In July, there were 1.5 job vacancies per unemployed worker, the lowest level since September 2021. In March of last year, this ratio reached a record level of over 2. The ratio was 1.2 before the COVID-19 pandemic and is still significantly higher than the long-term trend.

"The number of voluntary quits in July decreased by 253,000 to approximately 3.549 million, reaching a new low since February 2021, and the voluntary quit rate dropped to 2.3%, the lowest level since early 2021." A higher voluntary quit rate indicates a tight labor market, where workers have the confidence to leave their current jobs in search of better opportunities, and vice versa.

The number of hires decreased by 167,000 to 5.773 million, reaching the lowest level since January 2021. The number of hires has decreased by 458,000 in the past two months, the largest decline since the end of 2020.

"Layoffs and discharges remained virtually unchanged. Given the persistent labor shortage and the resilience of US consumers, companies are still reluctant to lay off employees."
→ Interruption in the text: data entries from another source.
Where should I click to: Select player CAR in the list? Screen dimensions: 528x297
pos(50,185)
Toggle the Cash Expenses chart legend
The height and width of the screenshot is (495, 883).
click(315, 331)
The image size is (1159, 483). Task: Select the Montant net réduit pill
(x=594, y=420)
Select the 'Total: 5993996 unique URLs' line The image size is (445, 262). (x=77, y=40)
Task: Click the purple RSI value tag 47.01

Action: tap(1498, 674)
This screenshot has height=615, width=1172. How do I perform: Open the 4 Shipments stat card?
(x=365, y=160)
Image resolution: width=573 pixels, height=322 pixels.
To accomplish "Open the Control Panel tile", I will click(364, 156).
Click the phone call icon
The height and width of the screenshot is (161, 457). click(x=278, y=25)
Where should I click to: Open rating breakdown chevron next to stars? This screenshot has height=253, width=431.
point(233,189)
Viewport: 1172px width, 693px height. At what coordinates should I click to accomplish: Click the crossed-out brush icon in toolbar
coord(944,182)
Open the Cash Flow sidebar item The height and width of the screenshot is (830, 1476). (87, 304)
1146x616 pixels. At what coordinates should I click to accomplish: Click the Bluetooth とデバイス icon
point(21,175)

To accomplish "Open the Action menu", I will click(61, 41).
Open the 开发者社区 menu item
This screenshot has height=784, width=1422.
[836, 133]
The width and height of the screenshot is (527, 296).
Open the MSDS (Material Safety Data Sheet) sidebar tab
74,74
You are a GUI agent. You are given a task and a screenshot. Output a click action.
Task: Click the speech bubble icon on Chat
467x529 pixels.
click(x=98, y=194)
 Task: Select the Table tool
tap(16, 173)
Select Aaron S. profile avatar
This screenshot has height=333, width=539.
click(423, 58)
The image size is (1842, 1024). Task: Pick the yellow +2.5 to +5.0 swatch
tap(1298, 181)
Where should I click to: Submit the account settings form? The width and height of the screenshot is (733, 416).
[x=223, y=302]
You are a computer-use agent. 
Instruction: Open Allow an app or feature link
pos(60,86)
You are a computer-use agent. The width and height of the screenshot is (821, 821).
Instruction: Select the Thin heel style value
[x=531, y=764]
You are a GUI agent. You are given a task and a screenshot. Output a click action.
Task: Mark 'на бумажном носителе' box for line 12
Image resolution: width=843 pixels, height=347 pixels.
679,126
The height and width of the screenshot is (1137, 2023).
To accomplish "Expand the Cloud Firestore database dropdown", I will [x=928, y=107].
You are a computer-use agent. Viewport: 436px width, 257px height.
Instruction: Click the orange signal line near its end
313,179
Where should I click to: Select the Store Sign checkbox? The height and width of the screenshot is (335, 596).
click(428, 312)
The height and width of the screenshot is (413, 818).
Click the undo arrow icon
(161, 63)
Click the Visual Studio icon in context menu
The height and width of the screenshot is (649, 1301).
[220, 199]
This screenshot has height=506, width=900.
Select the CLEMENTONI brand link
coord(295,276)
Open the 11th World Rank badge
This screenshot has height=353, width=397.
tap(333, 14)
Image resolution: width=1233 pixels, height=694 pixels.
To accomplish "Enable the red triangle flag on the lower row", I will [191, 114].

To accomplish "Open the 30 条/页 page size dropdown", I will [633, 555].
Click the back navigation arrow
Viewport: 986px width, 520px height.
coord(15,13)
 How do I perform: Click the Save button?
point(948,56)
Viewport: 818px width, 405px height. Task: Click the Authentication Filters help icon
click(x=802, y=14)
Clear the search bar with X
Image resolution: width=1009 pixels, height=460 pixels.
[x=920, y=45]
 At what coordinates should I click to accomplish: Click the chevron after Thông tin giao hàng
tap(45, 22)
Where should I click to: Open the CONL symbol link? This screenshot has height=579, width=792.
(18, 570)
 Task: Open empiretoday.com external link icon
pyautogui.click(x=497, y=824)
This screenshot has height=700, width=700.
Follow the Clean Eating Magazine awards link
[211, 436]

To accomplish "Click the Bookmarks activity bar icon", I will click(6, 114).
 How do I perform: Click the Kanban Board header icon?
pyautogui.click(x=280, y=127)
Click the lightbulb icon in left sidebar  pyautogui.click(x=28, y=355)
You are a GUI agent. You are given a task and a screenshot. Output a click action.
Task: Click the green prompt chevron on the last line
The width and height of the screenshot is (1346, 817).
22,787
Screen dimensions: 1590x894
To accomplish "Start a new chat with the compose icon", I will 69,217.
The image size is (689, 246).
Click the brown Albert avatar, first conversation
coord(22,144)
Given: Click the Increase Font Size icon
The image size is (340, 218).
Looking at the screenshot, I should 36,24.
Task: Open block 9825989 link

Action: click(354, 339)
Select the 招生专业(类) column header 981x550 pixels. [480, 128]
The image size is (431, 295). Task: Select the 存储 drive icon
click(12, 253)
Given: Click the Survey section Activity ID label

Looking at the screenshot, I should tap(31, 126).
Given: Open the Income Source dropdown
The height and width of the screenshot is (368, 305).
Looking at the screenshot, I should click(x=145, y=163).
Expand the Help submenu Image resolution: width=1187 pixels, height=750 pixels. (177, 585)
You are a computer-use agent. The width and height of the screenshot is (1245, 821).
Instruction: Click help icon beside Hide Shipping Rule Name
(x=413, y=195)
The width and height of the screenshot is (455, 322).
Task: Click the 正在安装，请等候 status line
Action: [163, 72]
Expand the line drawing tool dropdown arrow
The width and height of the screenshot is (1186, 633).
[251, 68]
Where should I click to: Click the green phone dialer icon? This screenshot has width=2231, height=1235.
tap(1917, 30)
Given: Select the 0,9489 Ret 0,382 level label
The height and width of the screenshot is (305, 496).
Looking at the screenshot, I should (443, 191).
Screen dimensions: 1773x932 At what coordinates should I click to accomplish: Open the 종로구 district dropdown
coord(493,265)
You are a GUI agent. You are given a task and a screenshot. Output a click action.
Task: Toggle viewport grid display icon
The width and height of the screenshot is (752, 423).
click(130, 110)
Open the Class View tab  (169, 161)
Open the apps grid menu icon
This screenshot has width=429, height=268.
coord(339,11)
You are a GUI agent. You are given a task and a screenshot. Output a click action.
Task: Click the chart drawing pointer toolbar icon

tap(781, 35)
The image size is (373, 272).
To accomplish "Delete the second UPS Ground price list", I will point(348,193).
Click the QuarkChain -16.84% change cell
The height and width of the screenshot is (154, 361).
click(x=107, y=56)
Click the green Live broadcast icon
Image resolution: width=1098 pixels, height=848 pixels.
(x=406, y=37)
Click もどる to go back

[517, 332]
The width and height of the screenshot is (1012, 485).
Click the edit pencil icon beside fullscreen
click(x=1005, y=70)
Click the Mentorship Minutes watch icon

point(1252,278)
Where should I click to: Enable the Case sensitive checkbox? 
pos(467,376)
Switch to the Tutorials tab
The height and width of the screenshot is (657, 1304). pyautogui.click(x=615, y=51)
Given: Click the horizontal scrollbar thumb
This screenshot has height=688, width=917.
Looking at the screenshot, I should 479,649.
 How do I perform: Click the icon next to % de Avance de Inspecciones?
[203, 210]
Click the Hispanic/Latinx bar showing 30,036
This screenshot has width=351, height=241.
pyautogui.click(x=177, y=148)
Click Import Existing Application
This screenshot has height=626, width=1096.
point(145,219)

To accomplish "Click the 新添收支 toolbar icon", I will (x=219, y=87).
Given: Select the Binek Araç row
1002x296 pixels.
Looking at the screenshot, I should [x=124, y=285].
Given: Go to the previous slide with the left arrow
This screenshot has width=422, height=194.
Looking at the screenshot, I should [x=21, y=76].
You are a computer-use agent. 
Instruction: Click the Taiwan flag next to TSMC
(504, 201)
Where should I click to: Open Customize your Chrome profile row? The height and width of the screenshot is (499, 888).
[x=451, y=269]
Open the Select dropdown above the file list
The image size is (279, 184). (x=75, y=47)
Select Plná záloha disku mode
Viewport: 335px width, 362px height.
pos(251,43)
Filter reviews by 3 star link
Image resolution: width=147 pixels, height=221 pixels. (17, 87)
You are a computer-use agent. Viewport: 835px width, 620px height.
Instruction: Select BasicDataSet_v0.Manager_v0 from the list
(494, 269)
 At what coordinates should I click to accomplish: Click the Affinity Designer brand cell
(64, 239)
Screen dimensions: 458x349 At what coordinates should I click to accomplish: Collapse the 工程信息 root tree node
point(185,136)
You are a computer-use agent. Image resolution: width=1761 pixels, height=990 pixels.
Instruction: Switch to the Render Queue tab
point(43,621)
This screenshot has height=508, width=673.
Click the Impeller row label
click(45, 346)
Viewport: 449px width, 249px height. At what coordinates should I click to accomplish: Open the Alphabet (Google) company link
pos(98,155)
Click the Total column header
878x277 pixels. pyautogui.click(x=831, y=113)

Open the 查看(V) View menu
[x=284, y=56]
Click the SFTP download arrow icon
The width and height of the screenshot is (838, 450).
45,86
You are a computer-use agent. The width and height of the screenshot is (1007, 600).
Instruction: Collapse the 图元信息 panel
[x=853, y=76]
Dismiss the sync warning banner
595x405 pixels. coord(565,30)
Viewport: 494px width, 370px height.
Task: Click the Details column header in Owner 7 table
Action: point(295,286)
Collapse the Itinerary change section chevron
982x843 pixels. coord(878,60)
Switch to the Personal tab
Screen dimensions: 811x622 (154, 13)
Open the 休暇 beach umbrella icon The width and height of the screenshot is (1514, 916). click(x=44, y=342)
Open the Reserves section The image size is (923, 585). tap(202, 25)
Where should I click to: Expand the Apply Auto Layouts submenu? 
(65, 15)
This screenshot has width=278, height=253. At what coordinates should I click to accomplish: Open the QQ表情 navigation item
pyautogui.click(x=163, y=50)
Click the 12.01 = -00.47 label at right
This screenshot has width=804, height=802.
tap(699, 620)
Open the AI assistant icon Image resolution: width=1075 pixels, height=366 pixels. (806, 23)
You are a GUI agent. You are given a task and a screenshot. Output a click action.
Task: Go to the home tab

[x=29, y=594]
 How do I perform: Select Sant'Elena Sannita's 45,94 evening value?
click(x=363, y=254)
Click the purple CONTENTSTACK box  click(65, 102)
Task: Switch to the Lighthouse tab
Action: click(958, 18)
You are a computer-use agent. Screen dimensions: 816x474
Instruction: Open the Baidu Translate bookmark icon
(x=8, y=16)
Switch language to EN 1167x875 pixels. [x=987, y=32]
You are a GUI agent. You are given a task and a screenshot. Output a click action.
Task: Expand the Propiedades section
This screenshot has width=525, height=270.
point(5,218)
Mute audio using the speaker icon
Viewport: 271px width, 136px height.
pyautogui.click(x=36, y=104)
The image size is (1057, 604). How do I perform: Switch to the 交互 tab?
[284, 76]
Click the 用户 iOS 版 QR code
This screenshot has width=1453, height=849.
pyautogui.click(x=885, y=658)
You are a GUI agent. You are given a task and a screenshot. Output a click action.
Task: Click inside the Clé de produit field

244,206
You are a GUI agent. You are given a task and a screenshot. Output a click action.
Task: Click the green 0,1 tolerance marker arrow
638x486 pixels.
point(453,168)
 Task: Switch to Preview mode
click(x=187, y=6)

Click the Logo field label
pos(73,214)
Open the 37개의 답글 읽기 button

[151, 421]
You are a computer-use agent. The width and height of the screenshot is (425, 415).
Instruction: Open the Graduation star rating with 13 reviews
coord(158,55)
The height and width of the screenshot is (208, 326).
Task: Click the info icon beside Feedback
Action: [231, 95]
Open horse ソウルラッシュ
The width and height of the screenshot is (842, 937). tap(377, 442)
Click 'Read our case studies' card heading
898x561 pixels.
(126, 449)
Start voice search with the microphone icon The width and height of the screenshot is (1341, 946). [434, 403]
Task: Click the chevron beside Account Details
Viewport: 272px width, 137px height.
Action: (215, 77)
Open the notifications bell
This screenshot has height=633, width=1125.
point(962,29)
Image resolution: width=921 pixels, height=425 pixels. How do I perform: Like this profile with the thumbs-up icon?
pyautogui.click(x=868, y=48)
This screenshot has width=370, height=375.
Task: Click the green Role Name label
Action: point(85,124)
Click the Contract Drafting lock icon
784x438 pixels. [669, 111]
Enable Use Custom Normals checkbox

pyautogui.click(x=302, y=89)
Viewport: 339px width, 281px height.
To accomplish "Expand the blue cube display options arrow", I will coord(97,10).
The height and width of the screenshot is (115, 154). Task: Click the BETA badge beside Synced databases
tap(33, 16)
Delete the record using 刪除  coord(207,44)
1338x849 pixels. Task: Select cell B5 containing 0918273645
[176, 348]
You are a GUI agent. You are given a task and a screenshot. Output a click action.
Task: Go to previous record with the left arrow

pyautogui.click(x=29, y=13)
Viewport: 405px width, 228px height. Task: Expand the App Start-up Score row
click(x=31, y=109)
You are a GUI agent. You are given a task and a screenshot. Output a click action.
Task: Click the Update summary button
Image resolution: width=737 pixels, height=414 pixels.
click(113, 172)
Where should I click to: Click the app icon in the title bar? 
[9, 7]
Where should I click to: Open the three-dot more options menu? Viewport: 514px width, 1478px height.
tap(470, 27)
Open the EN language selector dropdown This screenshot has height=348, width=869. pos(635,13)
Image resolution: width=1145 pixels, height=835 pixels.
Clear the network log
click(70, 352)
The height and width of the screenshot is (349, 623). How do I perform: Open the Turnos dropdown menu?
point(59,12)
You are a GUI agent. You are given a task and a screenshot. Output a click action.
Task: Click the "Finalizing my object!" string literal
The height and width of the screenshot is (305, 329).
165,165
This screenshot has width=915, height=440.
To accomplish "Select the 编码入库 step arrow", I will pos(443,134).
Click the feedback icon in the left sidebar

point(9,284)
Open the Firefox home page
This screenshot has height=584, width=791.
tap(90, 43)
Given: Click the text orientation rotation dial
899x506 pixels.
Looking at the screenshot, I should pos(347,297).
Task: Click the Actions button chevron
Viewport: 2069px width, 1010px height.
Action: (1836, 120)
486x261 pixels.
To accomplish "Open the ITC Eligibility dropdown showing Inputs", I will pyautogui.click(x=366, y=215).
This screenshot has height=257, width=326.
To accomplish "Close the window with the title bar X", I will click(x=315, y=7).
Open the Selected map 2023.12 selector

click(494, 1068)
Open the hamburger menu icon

Analysis suggests that the decrease in job vacancies, coupled with an increase in labor force participation, is making the US labor market more balanced and helping to curb wage growth. Despite the current easing of demand for workers, the unemployment rate remains historically low. Despite the Federal Reserve's aggressive interest rate hikes, the labor market trend leads people to believe that the US can avoid an expected economic hard landing. Federal Reserve Chairman Powell stated last week that if the labor market continues to slow down, inflation may continue to decline. After the release of the JOLTS data, the yield on the US 10-year Treasury bonds fell, with a short-term dive of about 5 basis points, hitting a daily low of 4.1510% and a daily decline of over 5.1 basis points. The yield on the US 2-year Treasury bonds dropped nearly 9 basis points in the short term, hitting a daily low of 4.9191% and a daily decline of about 13 basis points. US stocks rebounded significantly, with the Nasdaq 100 rising over 1.4% during intraday trading.

The JOLTS report is one of the labor market indicators that former US Federal Reserve Chair Janet Yellen valued the most. It is also a labor market data that the Federal Reserve pays close attention to. The latest data aligns with the Federal Reserve's wishes: labor demand is slowing down. The previously record-breaking job vacancies have been an important driving force behind the Federal Reserve's continued hawkish interest rate hikes.

However, it should be noted that some economists have questioned the reliability of the JOLTS statistical data recently, as the response rate to the survey is very low. As of the end of last year, the response rate had dropped to around 31%, about half of what it was three years ago.

JOLTS data usually lags behind non-farm payroll data by one month. This Friday, the US will release the highly anticipated non-farm payroll report for August. Market expectations are that the US added approximately 170,000 non-farm jobs in August. If this is the case, the data will highlight a slowdown in hiring over the past year.